2． The paper describes some common problems related with spinning locks for some existing techniques like Spin on Xchgb and Spin on Read, and then proposes an Ethernet-style backoff algorithm which greatly improves performance with moderate numbers of waiting processors.
3． The paper presents a simple queuing network model for the thread package to show that the measurements can be influenced by the combination of processor degradation caused by bus contention and the effect of lock contention, and then a validated model is proposed.
Flaws:
One of the flaws of the Ethernet-style backoff algorithm is that it takes longer for a spinning processor to acquire a newly free lock. And the processor degradation is still the problem for the backoff algorithm. Another flaw is that the bus contention and the effect of lock contention can cause the processor degradation.
What it makes easier:
(1) The global pool and a threshold T on the maximum size of each list make it easier to balance free list, and by using free lists, both allocation and deallocation can be done more easily. (2) The Ethernet-style backoff or a queue-based algorithm makes it easier to reduce the cost of spin-waiting.
What it makes harder:
The technique of fine-grained parallelism on shared-memory multiprocessors and the complexity of the Ethernet-style backoff algorithm make the coding job much harder.

Posted by: Tao Wu | October 7, 2008 12:43 AM

Summary:
Prior to 1989, thread packages had become an integral component of new languages and operating systems (Mach, Topaz, Presto, Mesa, etc.) This paper examines the performance implications for thread management both empirically and analytically. The two-take away messages of this paper are - per-processor data structures can improve throughput significantly and an intelligent algorithm for resolving lock contention can significantly reduce the cost of spin-waiting.

Problem:
This paper studies the problem of understanding the performance implications of thread management and spin-lock management alternatives for shared-memory multiprocessors. The performance metric studied in the problem, is throughput and latency of thread management for fine-grained parallelism. Another important goodness metric studied in this paper for spin lock management alternatives is the relative processor speed. The results reveal that per-processor data-structures and an Ethernet-kind of backoff algorithm can improve the performance significantly.

Contributions:
This paper shows that small differences in thread management schemes can lead to significant performance gains, particularly in terms of throughput and latency. This is true especially for applications requiring fine-grained parallelism. The authors support this claim by comparing five different thrad management alternatives - central data structure (single lock and multiple locks), local free list (per processor), idle queue and local ready queue. For different scenarios (based on number of threads, number of processors, etc.) different alternatives work best. However, one of the important findings of the paper is that per-processor data structures can definitely improve throughput by using local ready queues.

Another major contribution of the paper is an Ethernet-style backoff algorithm (queue-based algorithm) for resolving lock contention.
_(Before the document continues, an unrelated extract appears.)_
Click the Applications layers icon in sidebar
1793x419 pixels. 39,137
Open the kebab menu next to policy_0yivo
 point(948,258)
The paper highlights the problem that a processor busy with a thread spinning over a lock can impact the relative performance of the other processors. This is particularly due to bus contention. The backoff algorithm is able to accurately predict the effect of a combination of factors on the performance of shared memory-multiprocessors based on the history (number of past failures to acquire the lock).

Flaws:
The synthetic benchmark used by the authors for evaluating thread management alternatives is overly simplistic. All their measurements use the same underlying Sequent multiprocessor and standard compiler. Some of their results may represent the artifacts of this multiprocessor, though they are successful in proving the independence from the cache coherency protocol. As also memtioned, the authors didn't extend their results in the context of real application programs running on multiprocessor requiring fine-grained parallelism.
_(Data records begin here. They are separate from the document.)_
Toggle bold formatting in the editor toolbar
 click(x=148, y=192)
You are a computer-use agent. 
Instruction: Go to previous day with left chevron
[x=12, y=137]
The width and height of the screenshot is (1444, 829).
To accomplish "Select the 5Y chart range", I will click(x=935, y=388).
The Ethernet-backoff algorithm, is known to be unfair and may lead to potential starvation. This problem is noticed by the authors, but not well taken care off. Another thing which I observe is the use of only primitive thread management alternatives. The authors only mention to examine the hybrid schemes as part of their future work (which had started getting popular at that time).

What it makes easier?
The paper presents the performance implications of thread management alternatives for multiprocessors in a very clean manner. Analytical results based on queuing models elevate the significance of the empirical results. This paper (SIGMETRICS '89 - best paper) and one of its successors on scheduler activations (SOSP '91 - best paper) have laid foundation work for thread management for shared-memory multi-processors (Ph.D. thesis of Tom Anderson). Performance of parallel applications have been benefited from this work to a large extent due to efficient thread management.

What it makes harder?
The Ethernet-backoff algorithm needs to maintain history to predict the future. Moreover, these algorithms are known to be unfair and may lead to starvation. Lock fairness is much more critical to applications in a real-time system, as compared to the networking context of these algorithms. I believe these spin-lock management alternatives need to be revisited according to satisfy the hard requirements of the system being used.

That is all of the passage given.